La felicità viene dal regno di Dio; se poi ci sono “le cose in aggiunta”, cioè anche i soldi, il successo, il potere e il possesso… meglio! Ma quando sei “nel regno di Dio”, se hai tutto questo bene, poiché non è prioritario, non ti attacchi a tutto ciò, non ne fai un idolo, un bisogno assoluto.

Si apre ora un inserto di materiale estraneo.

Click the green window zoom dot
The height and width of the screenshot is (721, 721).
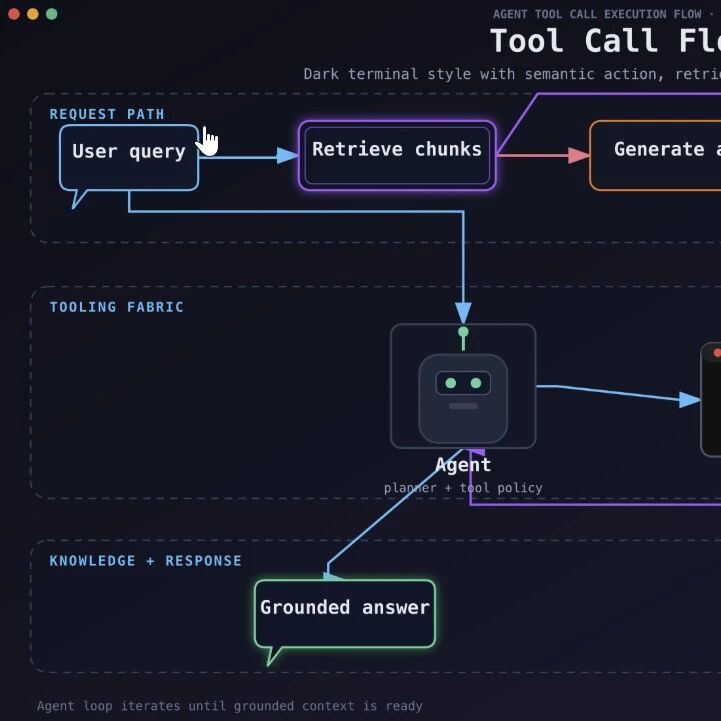click(52, 14)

Ma se, invece, sei “nel regno del mondo”, tutto questo ti è necessario, e se non ce l’hai ti senti inferiore, sfortunato, arrabbiato.

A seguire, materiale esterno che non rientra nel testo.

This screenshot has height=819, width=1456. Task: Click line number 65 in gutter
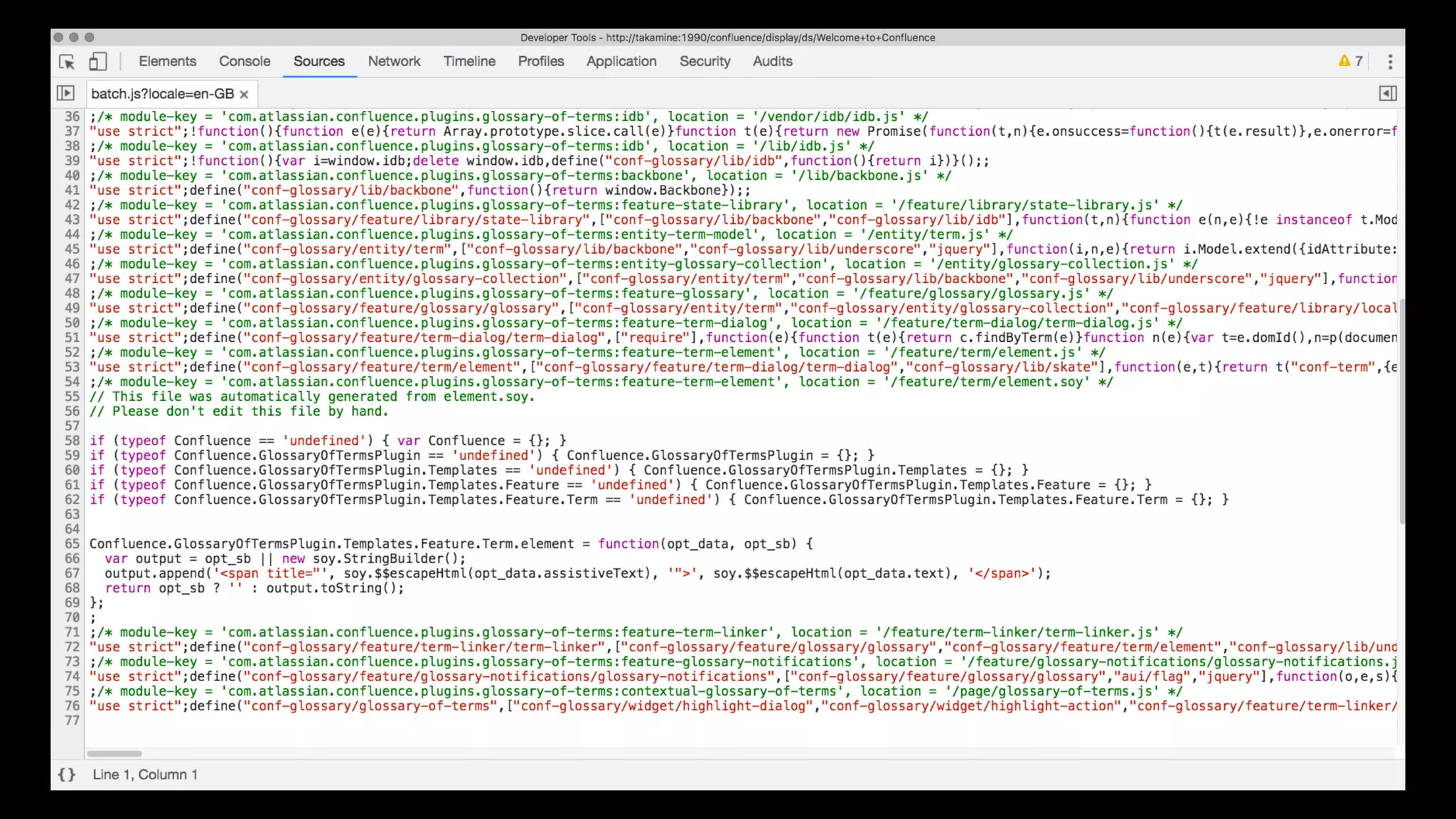pos(72,544)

Dice il vangelo: “A che serve all’uomo guadagnare il mondo intero se poi perde la propria anima?”.

A Milano tanti anni fa qualcuno di notte, poiché la figlia unica venticinquenne si era suicidata, scrisse con lo spray sul muro di casa (rivolto al padre): “E adesso che te ne fai di tutti i tuoi soldi?”.

Ma quanti vivono così? Quanti hanno la fiducia (perché l’hanno sperimentato) che “il regno di Dio” è più importante del “regno umano”? Pochi! Per questo il gregge è piccolo, minuscolo, inconsistente (micron=piccolo).

Perché al Padre vostro è piaciuto dare a voi il regno=non è che il Padre dica: “Il regno lo do a voi e agli altri no!”. Il regno di Dio (cioè la felicità) può essere dato solamente a chi vive così, a chi osa fidarsi che l’interno è più importante dell’esterno, che l’interno sostiene l’esterno.

 

33Vendete ciò che possedete e datelo in elemosina; fatevi borse che non invecchiano, un tesoro sicuro nei cieli, dove ladro non arriva e tarlo non consuma.

Poi qui ci sono tre imperativi (vendete; datelo; fatevi): non sono degli inviti, sono degli obblighi dell’anima per essere felici. Chi vive il regno di Dio “deve” necessariamente fare così.

VENDETE CIO’ CHE POSSEDETE E DATELO IN ELEMOSINA=”Non attaccarti a niente”. Gesù non ha vissuto in miseria dando tutto in elemosina: quindi questa frase non va presa alla lettera. Anche perché si può essere ricchi perfino della propria povertà così come molte persone si attaccano alle proprie miserie, alle proprie sfortune, alle proprie “sfighe”, e fanno sempre le vittime.

Vendere tutto significa: “Non attaccarti… perdi… lasca andare. Se puoi godi di tutto ma non possederlo. E se una cosa non la possiedi, lo si vede dal fatto che sei disponibile a lasciarla andare gratuitamente (datelo in elemosina)”. E come si può non attaccarsi a niente se non si possiede niente? Non si può! Ma se si “possiede”, se si vive il regno di Dio, allora si è già pieni, felici, e non si ha più così bisogno di chiedere che gli altri ci facciano felici.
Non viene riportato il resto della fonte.